Abstract: PO0186
Recurrent Stage 3 AKI Resolves with Establishing the Diagnosis of TAFRO Syndrome and Treatment with Anti-IL-6 Antibody
Session Information
- AKI Mechanisms - 2
October 22, 2020 | Location: On-Demand
Abstract Time: 10:00 AM - 12:00 PM
Category: Trainee Case Report
- 103 AKI: Mechanisms
Authors
- Tawhari, Ibrahim, Northwestern University Feinberg School of Medicine, Chicago, Illinois, United States
- Kanwar, Yashpal S., Northwestern University Feinberg School of Medicine, Chicago, Illinois, United States
- Aggarwal, Vikram, Northwestern University Feinberg School of Medicine, Chicago, Illinois, United States
Introduction
TAFRO syndrome, a unique variant of idiopathic multicentric Castleman’s disease (iMCD), is a syndrome with a constellation of Thrombocytopenia, Anasarca, Fever, Reticulin myelofibrosis/renal insufficiency, and Organomegaly. Its pathogenesis is driven by excessive cytokine storm, most notably from IL-6, causing multiorgan failure. 30% of patients with TAFRO-iMCD patients require dialysis. Glomerular thrombotic microangiopathy (TMA) and membranoproliferative glomerulonephritis are the most characteristic lesions.

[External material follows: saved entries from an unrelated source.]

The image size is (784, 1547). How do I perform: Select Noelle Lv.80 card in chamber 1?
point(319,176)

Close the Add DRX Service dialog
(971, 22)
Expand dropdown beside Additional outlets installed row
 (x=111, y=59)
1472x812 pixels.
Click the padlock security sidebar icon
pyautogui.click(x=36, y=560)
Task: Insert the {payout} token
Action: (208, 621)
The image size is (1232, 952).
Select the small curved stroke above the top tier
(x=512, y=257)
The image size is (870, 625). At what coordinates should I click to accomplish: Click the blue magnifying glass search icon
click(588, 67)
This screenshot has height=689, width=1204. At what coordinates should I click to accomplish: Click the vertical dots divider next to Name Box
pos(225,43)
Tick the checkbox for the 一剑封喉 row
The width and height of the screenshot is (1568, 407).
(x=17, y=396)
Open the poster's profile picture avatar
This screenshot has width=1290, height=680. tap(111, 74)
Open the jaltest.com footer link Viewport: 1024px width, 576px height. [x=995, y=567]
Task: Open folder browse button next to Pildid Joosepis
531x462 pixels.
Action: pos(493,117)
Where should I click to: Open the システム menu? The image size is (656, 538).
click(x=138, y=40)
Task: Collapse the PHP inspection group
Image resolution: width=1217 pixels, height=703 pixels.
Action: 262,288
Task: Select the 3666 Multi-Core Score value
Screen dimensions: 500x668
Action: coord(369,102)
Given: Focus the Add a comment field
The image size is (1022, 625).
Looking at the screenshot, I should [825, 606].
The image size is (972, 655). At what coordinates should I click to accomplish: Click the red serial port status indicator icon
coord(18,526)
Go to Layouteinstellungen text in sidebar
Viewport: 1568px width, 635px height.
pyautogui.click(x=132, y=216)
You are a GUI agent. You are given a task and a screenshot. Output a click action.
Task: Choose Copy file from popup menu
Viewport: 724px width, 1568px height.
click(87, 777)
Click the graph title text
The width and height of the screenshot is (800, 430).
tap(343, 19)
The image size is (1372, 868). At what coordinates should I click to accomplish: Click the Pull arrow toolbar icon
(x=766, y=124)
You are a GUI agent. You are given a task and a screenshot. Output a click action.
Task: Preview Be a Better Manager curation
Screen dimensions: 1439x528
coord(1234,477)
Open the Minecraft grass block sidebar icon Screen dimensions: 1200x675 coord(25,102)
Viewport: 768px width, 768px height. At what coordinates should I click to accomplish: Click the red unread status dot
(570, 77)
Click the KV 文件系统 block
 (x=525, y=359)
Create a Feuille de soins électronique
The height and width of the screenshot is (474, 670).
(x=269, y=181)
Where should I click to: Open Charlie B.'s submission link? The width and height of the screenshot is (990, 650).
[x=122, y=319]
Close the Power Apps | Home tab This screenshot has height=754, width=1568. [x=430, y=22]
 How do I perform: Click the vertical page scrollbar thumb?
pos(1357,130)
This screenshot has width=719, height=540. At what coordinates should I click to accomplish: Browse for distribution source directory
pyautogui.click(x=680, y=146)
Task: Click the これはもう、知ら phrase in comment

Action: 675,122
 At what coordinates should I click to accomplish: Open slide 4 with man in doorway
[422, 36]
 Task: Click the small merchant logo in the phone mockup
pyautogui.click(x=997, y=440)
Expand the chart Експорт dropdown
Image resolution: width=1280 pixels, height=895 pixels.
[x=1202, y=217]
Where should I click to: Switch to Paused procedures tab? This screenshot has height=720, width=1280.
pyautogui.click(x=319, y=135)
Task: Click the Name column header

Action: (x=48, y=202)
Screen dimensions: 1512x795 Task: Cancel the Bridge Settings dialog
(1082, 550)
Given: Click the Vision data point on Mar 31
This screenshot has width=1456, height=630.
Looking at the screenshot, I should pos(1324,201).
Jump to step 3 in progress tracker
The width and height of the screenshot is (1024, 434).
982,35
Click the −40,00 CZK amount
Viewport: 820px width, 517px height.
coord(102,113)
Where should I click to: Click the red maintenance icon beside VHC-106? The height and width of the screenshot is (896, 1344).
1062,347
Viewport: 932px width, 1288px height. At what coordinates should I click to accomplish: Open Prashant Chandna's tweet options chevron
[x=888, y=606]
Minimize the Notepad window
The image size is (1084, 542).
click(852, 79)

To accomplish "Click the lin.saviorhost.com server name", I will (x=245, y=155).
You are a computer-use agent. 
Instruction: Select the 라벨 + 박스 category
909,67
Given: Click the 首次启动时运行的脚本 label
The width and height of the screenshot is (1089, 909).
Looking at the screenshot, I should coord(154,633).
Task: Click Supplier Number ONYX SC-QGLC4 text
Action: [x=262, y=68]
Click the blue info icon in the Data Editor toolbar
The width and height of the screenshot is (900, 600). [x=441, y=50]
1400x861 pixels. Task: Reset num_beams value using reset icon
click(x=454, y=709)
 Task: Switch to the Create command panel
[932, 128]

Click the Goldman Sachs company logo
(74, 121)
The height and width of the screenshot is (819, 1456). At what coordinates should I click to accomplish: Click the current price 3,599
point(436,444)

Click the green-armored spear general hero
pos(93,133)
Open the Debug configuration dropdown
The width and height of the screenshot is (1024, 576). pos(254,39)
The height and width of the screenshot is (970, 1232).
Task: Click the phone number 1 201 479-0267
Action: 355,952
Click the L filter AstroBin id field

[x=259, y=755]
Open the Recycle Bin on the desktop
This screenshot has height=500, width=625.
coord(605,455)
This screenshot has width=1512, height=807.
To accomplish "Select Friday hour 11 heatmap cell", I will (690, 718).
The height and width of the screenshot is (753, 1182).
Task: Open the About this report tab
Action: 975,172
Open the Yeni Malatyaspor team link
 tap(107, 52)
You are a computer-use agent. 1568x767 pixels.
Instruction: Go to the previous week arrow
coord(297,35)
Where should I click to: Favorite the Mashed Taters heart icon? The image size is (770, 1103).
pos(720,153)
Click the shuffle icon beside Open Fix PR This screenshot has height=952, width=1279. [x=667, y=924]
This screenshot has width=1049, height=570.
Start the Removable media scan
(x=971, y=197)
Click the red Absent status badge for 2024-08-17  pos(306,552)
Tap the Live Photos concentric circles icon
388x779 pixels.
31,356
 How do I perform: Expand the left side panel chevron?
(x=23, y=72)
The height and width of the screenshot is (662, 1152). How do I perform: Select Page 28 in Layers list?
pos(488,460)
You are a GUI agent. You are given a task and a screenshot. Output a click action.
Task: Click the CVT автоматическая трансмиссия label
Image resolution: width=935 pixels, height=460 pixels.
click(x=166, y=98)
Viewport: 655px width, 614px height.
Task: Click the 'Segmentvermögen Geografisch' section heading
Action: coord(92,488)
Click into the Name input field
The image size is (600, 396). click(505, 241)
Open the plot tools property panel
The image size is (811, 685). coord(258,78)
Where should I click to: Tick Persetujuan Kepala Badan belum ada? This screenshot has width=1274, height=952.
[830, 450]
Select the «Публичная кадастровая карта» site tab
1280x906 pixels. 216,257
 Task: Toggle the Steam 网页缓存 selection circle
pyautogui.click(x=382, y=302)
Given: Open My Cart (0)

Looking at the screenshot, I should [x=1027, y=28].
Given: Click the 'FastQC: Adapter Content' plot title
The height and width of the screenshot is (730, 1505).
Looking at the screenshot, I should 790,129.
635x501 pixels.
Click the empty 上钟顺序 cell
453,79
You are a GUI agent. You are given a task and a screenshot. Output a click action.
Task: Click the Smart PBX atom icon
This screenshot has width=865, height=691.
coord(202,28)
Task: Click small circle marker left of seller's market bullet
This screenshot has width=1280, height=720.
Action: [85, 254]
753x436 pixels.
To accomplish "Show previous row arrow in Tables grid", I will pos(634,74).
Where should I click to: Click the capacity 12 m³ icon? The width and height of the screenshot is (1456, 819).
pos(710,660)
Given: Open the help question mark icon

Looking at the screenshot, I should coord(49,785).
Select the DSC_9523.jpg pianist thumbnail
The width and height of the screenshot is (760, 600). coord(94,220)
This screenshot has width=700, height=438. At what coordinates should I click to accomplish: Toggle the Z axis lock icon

We present a challenging case of recurrent dialysis requiring AKI in whom recognition of TAFRO syndrome and glomerular TMA-like lesion led to successful treatment with anti-IL-6 therapy and subsequent definitive diagnosis of iMCD.
Case Description
A 35-year-old Hispanic female presented in May 2019 with fever, hypotension, anemia, thrombocytopenia, anasarca, hepatosplenomegaly, generalized lymphadenopathy, and anuric AKI. She was admitted to the intensive care unit, required vasopressors, mechanical ventilation, and initiation of continuous renal replacement therapy (CRRT). A comprehensive workup for infectious and autoimmune etiologies was unrevealing. This puzzling presentation was presumed to be driven by an unidentified viral illness. She received an empiric course of IVIG and steroids with mild improvement in anemia, thrombocytopenia, and complete renal recovery. A month later, she was admitted with a similar presentation and proteinuria. She once again required CRRT. Lab work revealed elevated IL-6. Lymph node and bone marrow biopsy were non-contributary. A renal biopsy revealed glomerular capillary endotheliosis. This time it became clear that she had a TAFRO phenotype and decided to treat her with tocilizumab (anti-IL-6 antibody) every two weeks. She had complete recovery of AKI, anemia, and thrombocytopenia within four weeks. She has been on anti-IL6 antibody for one year, and the disease is in remission. An excisional lymph node biopsy in May 2020 confirmed the diagnosis of Castleman’s disease.
Discussion
TAFRO syndrome-iMCD related renal involvement has been reported from Japan and France. For the first time, we describe these findings from a North American center. This case highlights that knowledge of TAFRO syndrome as a cause of AKI, its diagnostic approach, and renal histology is valuable for Nephrologists.